Congenital melanocytic nevus giant is a skin disease characterized by a patch of dark skin consisting of melanocytes. It is present at birth or shortly after birth. In newborns nevi may be small, but usually grows along the body grows and eventually could be at least 40 cm wide. The nevus can appear anywhere on the body, but most commonly found on the trunk or limbs. The color varies from brown to black and can become darker or lighter over time. The surface may be flat nevus, rough, raised, thick, or full of voids. Furthermore the surface may vary in different regions of the nevus, and can change over time. Often the skin nevi is dry and prone to dermatitis. Similarly, hypertrichosis may occur in the area of nevus. People with congenital melanocytic nevus giant may have more than one nevus. Often the other nevi are smaller than the giant nevus. Affected individuals may have one or two additional nevus or nevi multiple small extending on the skin known as nevi or broadcast satellites.
Affected people may feel anxious or emotional stress because of the impact that nevus can have on your appearance and your health. Affected children may develop emotional or behavioral problems. Some affected individuals develop neurocutaneous melanosis. These melanocytes may be distributed or grouped in clusters. Its growth can cause increased pressure in the brain, leading to headaches, vomiting problems, irritability, seizures and movement. Furthermore, brain tumors can develop. People with congenital melanocytic nevus giant have between 5% to 10% higher risk of developing melanoma. Melanoma usually begins in the nevus, but can develop when melanocytes invade other tissues, such as brain and spinal cord, become cancerous. When melanoma occurs in people with congenital melanocytic nevus giant, the survival rate is low. Other types of tumors can also develop in people with congenital melanocytic nevus giant, including sarcomas, lipomas and schwannomas.

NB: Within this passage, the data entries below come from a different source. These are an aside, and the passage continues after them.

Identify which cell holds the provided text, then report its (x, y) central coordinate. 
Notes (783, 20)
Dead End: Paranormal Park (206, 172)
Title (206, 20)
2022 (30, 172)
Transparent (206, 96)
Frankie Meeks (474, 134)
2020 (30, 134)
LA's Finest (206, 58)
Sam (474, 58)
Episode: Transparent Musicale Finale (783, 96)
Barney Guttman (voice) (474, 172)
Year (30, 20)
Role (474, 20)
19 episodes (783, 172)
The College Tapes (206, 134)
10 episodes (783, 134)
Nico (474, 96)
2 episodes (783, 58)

In most cases, this process is due to mutations in the gene NRAS. Rarely, mutations in the BRAF gene are also responsible for this disease.
The NRAS gene, located on the short arm of chromosome 1 (1p13.2), encodes a protein called N-Ras which is mainly involved in regulating cell division. Through signal transduction, protein transmits signals from outside the cell to the cell nucleus. These signals instruct the cell to grow and proliferate, differentiate , or mature. The N-Ras protein is a GTPase, which means that converts GTP GDP molecule in the molecule. To transmit signals, the N-Ras protein must be activated by binding with a GTP molecule. The N-Ras protein is inactive when converted GTP to GDP. When the protein is bound to GDP, it does not relay signals to the cell nucleus. The NRAS gene belongs to a class of genes known as oncogenes. When they are mutated oncogenes have the potential to cause normal cells to become cancerous. They have identified at least 2 mutations in the NRAS gene in people with congenital melanocytic nevus giant. These mutations replace the amino acid glutamine, either by lysine or arginine, at position 61 of the protein (Q61K Gln61Lys or and Gln61Arg or Q61R). These mutations lead to the production of a N-Ras constitutively active protein. Instead of triggering cell growth in response to particular signals out of the cell, overactive protein directs cells to grow and divide constantly. Uncontrolled cell growth of melanocytes leading to the first large patch of dark skin pigmentation characteristic of giant congenital melanocytic nevus. Uncontrolled cell growth of melanocytes after birth contributes to the risk of developing melanoma in affected individuals.
The BRAF gene, located on the long arm of chromosome 7 (7q34), encodes a protein that helps transmit chemical signals from outside the cell to the cell nucleus. This protein is part of a signaling pathway known as the RAS / MAPK pathway, which controls several important cellular functions. Specifically, the RAS / MAPK pathway regulates growth and proliferation, differentiation, migration and apoptosis. Chemical signaling through this pathway is essential for normal development before birth. The BRAF gene belongs to a class of genes known as oncogenes, meaning that a mutation in them has the potential to cause normal cells to become cancerous. The mutation identified in the BRAF gene responsible congenital giant melanocytic nevus, V600E, leads to encoding an abnormally active protein, which interrupts the regulation of growth and cell division. Unregulated cell growth of the first melanocytes leads to the characteristic skin patch darkly pigmented nevus giant congenital melanocytic. Uncontrolled cell growth of melanocytes after birth contributes to the risk of developing melanoma in people affected.
This disease usually not inherited but arises from a mutation in the body cells that occurs after conception. This alteration is called a somatic mutation. A somatic mutation in a copy of NRAS or BRAF gene is sufficient to express the disease.
Tests in IVAMI: in IVAMI perform detection of mutations associated with congenital giant melanocytic nevus, by complete PCR amplification of exons NRAS or BRAF of genes, respectively, and subsequent sequencing.
Samples recommended: EDTA blood collected for separation of blood leukocytes, or impregnated sample card with dried blood (IVAMI may mail the card to deposit the blood sample).